#### EXERCISE INPUTS

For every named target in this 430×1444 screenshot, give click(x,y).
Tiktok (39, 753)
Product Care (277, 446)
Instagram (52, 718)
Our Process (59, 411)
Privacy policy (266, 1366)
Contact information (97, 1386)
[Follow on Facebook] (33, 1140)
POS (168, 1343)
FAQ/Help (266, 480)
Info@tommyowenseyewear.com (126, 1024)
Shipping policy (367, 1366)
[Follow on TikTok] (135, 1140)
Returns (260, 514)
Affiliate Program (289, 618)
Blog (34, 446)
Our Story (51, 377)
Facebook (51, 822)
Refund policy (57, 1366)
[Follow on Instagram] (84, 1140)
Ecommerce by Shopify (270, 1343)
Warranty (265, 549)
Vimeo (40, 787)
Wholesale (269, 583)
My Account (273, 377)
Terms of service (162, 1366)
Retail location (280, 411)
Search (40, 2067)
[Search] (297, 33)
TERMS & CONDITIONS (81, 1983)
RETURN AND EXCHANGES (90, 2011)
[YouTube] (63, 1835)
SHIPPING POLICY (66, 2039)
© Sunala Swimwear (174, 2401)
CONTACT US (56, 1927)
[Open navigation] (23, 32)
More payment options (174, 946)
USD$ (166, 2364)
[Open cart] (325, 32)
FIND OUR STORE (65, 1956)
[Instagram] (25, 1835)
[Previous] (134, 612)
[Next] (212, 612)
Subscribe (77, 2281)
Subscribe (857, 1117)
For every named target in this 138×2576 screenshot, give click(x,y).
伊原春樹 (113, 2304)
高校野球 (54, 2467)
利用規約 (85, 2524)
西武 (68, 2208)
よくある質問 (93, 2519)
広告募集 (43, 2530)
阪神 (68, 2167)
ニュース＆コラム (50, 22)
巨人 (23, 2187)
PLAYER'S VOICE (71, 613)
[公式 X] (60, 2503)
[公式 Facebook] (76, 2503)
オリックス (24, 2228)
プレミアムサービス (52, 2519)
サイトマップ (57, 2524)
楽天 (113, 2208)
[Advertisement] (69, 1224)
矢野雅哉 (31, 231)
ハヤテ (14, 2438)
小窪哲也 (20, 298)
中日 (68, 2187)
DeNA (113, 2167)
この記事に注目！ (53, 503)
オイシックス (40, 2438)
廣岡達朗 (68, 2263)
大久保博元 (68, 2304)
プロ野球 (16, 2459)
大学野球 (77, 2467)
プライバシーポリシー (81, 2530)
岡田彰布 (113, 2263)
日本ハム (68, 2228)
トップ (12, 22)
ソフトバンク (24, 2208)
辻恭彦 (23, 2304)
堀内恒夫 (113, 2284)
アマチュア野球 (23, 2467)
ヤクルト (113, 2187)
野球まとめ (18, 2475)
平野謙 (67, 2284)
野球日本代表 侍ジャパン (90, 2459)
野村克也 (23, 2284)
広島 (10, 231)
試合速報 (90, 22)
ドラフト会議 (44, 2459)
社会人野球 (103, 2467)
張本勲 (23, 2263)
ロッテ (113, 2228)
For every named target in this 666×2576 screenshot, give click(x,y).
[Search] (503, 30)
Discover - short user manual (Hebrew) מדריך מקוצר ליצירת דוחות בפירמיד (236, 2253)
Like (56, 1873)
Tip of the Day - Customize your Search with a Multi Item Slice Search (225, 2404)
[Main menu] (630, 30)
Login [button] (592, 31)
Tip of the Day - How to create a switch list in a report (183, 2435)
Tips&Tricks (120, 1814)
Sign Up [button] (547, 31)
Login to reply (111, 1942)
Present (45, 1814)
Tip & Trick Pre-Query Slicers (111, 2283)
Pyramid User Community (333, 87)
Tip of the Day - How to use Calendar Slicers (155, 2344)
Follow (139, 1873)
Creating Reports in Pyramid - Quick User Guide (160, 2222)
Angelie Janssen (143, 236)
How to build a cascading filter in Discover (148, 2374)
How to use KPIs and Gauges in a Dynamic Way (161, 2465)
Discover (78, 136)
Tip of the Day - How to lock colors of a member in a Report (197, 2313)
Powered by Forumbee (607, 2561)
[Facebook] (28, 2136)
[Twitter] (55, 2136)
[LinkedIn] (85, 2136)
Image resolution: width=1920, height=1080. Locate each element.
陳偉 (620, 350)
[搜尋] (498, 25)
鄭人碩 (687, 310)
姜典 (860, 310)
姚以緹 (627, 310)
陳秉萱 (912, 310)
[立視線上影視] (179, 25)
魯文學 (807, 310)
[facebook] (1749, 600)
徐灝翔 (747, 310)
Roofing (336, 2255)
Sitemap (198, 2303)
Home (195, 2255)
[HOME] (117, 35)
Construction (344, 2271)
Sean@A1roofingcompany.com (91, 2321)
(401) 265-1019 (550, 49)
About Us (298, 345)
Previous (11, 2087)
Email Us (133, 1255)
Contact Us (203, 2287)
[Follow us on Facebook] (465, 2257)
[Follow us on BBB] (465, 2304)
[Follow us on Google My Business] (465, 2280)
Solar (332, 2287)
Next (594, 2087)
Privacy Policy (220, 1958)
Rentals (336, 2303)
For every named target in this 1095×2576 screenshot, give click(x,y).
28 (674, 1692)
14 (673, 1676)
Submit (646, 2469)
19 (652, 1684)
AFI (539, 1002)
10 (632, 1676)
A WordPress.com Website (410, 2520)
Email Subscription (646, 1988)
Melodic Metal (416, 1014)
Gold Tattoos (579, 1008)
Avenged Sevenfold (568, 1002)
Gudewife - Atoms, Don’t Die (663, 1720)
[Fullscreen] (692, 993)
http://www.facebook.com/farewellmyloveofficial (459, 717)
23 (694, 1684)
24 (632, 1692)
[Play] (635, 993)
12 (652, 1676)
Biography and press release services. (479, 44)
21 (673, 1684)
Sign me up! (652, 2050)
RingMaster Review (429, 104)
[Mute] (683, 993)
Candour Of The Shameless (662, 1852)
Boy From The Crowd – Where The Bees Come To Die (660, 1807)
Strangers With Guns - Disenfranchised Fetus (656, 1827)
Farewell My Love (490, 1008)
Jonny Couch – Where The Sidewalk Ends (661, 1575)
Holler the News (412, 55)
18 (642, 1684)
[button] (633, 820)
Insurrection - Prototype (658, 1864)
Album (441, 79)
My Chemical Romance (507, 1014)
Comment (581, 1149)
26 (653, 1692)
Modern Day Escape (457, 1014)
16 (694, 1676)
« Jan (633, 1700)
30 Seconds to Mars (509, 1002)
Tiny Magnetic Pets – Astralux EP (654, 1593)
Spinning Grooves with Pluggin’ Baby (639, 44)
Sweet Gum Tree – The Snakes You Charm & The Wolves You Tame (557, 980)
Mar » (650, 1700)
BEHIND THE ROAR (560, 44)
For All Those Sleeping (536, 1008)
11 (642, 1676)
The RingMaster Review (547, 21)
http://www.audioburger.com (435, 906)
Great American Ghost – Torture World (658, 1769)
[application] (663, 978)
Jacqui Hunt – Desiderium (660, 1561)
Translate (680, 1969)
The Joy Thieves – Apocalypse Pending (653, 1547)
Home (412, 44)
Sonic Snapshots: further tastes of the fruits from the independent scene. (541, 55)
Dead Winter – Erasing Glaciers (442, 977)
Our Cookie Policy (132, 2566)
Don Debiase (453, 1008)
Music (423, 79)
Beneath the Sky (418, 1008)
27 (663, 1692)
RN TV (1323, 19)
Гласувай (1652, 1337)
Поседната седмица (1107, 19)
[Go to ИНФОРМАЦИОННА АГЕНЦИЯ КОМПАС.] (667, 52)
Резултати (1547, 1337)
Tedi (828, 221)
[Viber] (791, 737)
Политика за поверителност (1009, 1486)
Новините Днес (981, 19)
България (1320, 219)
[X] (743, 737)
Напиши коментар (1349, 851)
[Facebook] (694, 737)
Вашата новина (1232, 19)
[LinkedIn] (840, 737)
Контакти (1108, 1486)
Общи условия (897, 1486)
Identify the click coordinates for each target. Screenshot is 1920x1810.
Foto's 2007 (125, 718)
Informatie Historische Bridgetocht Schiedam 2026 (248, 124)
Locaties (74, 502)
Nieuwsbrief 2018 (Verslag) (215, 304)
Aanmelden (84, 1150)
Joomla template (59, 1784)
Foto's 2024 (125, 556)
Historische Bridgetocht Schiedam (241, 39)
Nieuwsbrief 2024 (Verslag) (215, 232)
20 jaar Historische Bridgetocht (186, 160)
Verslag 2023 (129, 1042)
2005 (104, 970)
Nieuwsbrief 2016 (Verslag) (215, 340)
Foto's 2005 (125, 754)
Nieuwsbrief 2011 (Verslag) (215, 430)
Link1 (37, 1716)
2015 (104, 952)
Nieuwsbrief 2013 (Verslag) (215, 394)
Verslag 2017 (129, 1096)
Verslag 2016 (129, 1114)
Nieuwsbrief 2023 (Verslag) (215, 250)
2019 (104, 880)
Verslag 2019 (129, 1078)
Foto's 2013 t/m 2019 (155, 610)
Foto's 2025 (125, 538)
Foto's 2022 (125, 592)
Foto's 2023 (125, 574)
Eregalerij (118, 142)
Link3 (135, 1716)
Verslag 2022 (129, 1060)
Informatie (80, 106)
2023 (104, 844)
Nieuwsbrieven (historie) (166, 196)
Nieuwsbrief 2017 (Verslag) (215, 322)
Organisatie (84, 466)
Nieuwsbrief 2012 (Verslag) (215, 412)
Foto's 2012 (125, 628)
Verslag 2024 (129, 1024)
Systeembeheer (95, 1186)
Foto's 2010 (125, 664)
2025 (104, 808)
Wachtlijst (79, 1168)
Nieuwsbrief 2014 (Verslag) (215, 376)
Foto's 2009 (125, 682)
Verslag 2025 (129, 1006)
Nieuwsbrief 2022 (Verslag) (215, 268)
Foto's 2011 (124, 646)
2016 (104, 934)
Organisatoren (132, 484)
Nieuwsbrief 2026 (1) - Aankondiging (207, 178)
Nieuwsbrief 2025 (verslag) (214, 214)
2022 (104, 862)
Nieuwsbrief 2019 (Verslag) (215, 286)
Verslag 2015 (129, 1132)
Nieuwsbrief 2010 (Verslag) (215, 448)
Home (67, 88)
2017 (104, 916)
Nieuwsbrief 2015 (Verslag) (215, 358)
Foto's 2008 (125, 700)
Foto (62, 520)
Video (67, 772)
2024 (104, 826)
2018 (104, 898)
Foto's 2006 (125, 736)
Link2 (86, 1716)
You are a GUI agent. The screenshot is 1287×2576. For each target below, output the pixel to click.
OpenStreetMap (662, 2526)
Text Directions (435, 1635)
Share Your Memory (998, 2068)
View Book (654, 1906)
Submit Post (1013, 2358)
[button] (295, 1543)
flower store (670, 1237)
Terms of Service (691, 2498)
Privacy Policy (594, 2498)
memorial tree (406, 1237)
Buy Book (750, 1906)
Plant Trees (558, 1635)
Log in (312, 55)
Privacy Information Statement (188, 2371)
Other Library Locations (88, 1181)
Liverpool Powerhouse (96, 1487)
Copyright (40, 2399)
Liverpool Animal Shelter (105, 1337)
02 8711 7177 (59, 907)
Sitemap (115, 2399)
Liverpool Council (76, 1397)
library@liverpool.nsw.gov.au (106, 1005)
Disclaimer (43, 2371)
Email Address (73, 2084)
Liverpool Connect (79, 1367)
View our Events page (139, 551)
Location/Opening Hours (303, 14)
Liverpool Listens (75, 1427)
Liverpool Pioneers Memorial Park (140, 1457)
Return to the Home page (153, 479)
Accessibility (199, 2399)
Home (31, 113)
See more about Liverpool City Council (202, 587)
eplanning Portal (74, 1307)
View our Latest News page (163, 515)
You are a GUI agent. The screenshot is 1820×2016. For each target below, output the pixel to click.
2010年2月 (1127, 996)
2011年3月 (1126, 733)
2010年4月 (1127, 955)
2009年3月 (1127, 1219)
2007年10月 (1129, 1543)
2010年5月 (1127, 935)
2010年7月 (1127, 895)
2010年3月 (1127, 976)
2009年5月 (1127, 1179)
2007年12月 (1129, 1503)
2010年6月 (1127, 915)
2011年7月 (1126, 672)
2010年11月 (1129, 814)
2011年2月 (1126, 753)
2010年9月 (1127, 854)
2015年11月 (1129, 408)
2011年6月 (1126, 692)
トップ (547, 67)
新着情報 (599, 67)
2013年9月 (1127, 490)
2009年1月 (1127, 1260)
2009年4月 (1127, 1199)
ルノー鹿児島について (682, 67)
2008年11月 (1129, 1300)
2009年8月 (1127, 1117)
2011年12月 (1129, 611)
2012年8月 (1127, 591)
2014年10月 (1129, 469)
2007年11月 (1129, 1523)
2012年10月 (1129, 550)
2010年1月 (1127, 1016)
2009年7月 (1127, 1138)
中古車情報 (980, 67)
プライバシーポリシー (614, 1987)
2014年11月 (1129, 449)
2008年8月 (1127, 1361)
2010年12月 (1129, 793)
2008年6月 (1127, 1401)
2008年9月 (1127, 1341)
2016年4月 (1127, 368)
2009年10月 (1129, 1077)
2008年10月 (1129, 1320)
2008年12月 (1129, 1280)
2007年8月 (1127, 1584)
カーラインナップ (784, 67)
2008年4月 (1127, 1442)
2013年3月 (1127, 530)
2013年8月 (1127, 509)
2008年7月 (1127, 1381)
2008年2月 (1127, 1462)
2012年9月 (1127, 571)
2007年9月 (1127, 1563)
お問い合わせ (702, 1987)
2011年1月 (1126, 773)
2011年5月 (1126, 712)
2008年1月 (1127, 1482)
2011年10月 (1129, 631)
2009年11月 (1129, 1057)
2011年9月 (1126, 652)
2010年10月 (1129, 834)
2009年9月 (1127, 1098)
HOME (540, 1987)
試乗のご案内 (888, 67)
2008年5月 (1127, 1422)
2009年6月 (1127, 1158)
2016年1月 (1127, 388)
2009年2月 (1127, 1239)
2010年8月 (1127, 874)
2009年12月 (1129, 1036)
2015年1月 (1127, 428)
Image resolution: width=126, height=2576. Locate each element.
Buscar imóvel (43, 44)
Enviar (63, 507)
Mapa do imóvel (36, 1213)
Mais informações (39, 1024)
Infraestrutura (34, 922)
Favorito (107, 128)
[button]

########

WORK REQUIRED:
Write only the number of lines in the data where the word "Historische" occurs.

SOLUTION TO THIS PROBLEM:
3